Background of the Invention
Over-weight and obesity are growing problems in the world population, especially in North America and Europe. Obesity is now recognized as a chronic disease and a critical global health issue (Fiegal et al, 1998, Int. J. Obesity 22:39-47, Mokdad et al, 1999, JAMA 282:1519-1522; Halford, 2006, Appetite, 46, 6-10). The "identifiable signs and symptoms" of obesity include an excess accumulation of fat or adipose tissue, an increase in the size or number of fat cells (adipocyte differentiation), insulin resistance, increased glucose levels (hyperglycemia), increased blood pressure, elevated cholesterol and triglyceride levels and decreased levels of high-density lipoprotein. Obesity is associated with a number of comorbidities including a significantly elevated risk for type 2 diabetes, coronary heart disease, stroke, hypertension, various types of cancer and numerous other major illnesses, and overall mortality from all causes (Must et al, 1999, JAMA 282:1523-1529, Calle et al, 1999, N. Engl. J. Med. 341 :1097- 1 105).

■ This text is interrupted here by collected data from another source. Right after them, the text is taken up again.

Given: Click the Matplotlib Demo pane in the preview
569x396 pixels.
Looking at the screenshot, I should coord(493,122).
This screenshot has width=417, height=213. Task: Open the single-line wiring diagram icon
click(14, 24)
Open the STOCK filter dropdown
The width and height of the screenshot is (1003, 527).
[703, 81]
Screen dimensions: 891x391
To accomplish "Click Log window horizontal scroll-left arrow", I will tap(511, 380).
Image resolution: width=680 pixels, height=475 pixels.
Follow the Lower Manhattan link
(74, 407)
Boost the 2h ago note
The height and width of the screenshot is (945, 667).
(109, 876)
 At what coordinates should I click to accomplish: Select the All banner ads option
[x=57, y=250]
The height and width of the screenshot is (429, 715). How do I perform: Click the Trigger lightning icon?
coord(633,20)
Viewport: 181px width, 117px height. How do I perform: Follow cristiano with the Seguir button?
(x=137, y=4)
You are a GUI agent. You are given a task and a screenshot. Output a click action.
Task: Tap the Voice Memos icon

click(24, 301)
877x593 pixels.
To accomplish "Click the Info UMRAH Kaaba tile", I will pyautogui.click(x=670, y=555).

Therefore there is a growing unmet medical need for new medications useful for treating over-weight or obesity.
There are few safe current treatments available, although anorectic drugs such as phentermine and sibutramine have been reported to reduce appetite, and although widely used have the side effect of raising blood pressure which severely restricts their use in obese patients, many of whom already suffer from hypertension. In addition these agents have other side effects including tachycardia (increased heart rate), pulmonary hypertension and heart valve damage.
Summary of the Invention
In preliminary experimental studies it has been surprisingly found that a combination of a 5HT2c agonist of formula (I) or vabicaserin and methylphenidate shows a synergistic effect in reducing appetite in a suitable animal model. The preliminary studies indicate that the effect of the 5HT2c agonist of formula (I) combined with methylphenidate is surprisingly potent and greater than the sum of the individual drugs, suggesting that the combination has a substantially improved effect in reducing appetite, and therefore in the treatment of obesity. One advantage of lowering the minimum effective dose of the 5HT2c agonist is that there is a reduced risk of the side effects seen with other anorectic drugs such as phentermine and sibutramine.

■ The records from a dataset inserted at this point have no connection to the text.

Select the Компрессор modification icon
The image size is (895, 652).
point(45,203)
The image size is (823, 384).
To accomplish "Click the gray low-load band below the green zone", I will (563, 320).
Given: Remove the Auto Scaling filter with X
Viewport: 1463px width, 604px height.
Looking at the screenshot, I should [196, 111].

Consequently, a considerably reduced dose of both drugs can be given for an equivalent effect for each individual drug, thus reducing side-effects and drug burden.

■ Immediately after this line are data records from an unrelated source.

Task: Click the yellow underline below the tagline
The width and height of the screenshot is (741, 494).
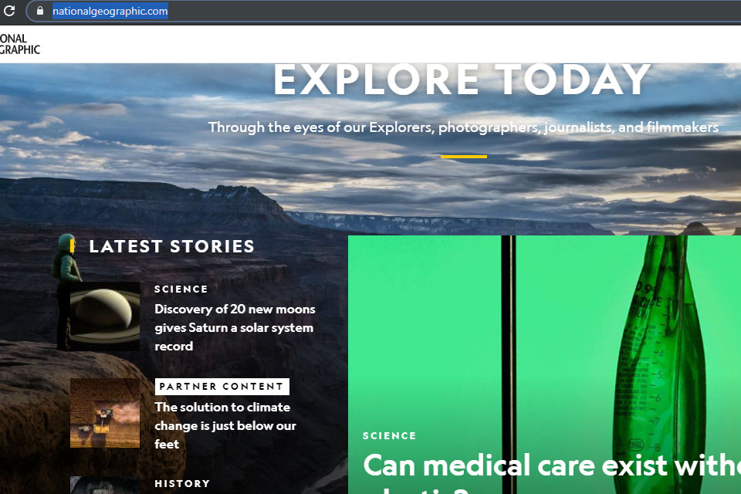Action: (x=464, y=157)
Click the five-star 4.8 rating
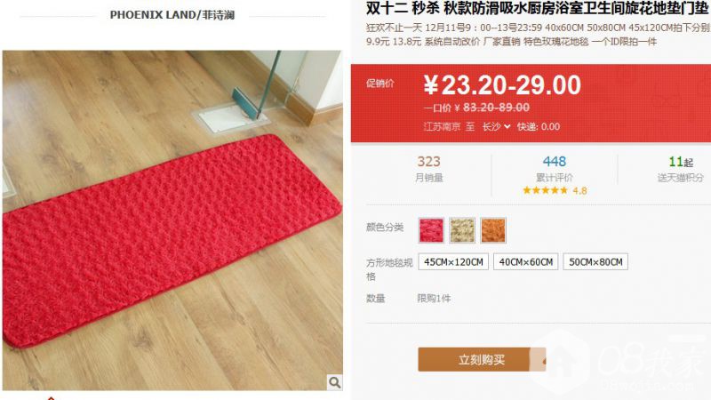Image resolution: width=711 pixels, height=400 pixels. point(555,190)
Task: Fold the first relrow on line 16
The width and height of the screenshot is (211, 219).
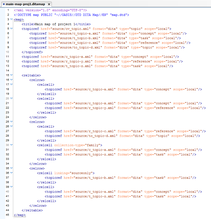Action: 11,80
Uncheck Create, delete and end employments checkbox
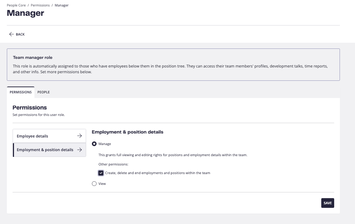Screen dimensions: 355x224 click(x=101, y=173)
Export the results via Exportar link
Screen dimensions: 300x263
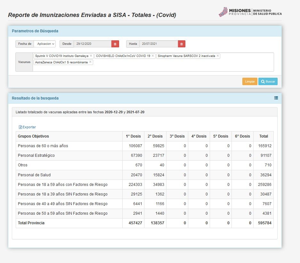[28, 127]
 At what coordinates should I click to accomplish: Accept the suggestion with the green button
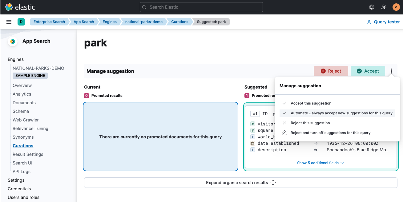[x=368, y=71]
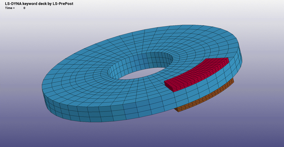
Task: Click the LS-DYNA keyword deck title text
Action: pos(39,4)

It is well known that obese patients are at increased risk of hypertension, and it is acknowledged that the obese patient population includes a sub-group which suffers from both obesity and hypertension. In a further aspect of the invention, preliminary studies indicate that obese hypertensive patients treated with a compound of formula (I) or vabicaserin and methylphenidate will experience a reduction in blood pressure which is greater than would be expected from weight loss alone. It is expected that within 14 days of starting treatment patients will experience an initial reduction in blood pressure. It is predicted that this unexpected initial reduction in blood pressure will then be followed by a more gradual reduction as a consequence of weight loss. It is known also that methylphenidate has the effect of increasing blood pressure. This increase in blood pressure is especially hazardous in patients already suffering from hypertension. However obese hypertensive patients who experience an increase in blood pressure when treated with methylphenidate are expected to experience a lesser increase in blood pressure, or even a reduction in blood pressure, when treated with a combination of a compound of formula (I) or vabicaserin and methylphenidate. For the above reasons the claimed combination is expected to be useful for treatment of over-weight or obesity in patients suffering from hypertension. It is expected that the initial reduction in
systolic blood pressure will be about 1 to 20 mmHg, preferably from 3 to 15 mmHg such as from 5 to 12 mmHg, from 5 to 10 mmHg, or from 7 to 9 mmHg. In an embodiment the initial reduction in blood pressure is at least 8mmHg. It is expected that the initial reduction in blood pressure will occur within 14 days of commencing treatment It is expected that this surprising initial (acute) reduction in blood pressure will then be followed by a more gradual reduction as a consequence of weight loss. It is expected that within 14 days of starting treatment with the claimed combination of PRX933 or vabicaserin and methylphenidate patients will experience an initial reduction in blood pressure wherein the patient's systolic blood pressure is reduced by greater than 3mmHg within 14 days of starting treatment. In an embodiment the patient's blood pressure is reduced by greater than 4mmHg within 14 days of starting treatment. In an embodiment the patient's blood pressure is reduced by greater than 5mmHg within 14 days of starting treatment. In an embodiment the patient's blood pressure is reduced by greater than 6mmHg within 14 days of starting treatment.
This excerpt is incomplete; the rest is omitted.